Additionally, Giancarlo Stanton (2014, ’17), Josh Donaldson (2015) and A-Rod (’01-’03) won the Aaron Award in other uniforms. Of the previous 46 winners, 22 were named their respective league’s MVP that same year.

Each club nominated players to be considered for the Aaron Award, with a panel of MLB.com writers determining eight finalists for each league.

A fan vote is added to the votes of a special panel of Hall of Fame players to determine the winners of the award, which is officially sanctioned by Major League Baseball. The panel includes Ken Griffey Jr., Chipper Jones, Pedro Martínez, John Smoltz, Johnny Bench, Craig Biggio, Eddie Murray and Robin Yount.
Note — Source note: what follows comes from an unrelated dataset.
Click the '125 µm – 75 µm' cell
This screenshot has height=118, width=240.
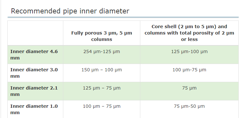[102, 88]
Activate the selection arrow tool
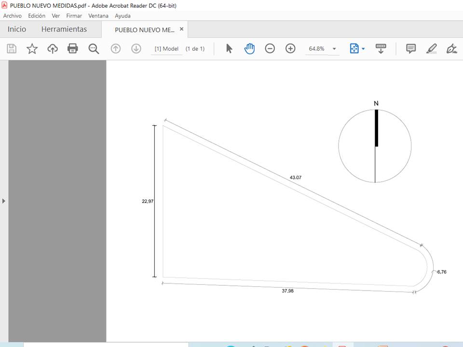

Yankees general manager Brian Cashman has said that the organization hopes to re-sign Judge, who turned down a seven-year, $213.5 million extension on Opening Day.
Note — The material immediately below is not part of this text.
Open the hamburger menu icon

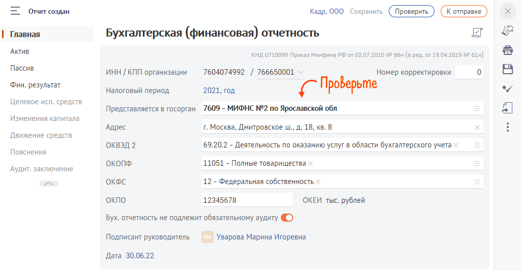[15, 11]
“It was tough in the beginning, definitely in April when I think it took me two weeks to get my first home run,” Judge said. “There’s a little doubt that creeps into your mind about it and you’re sitting in the outfield kicking yourself, like, ‘Man, maybe I should have taken that deal.’

“After a couple of weeks, I kind of just talked with my teammates, talked with my family and cleared all that. Go out there and play, and just be yourself and everything’s going to work out the way it’s supposed to. It’s out of your hands, out of your control. Just have your faith to go out there and play your game.”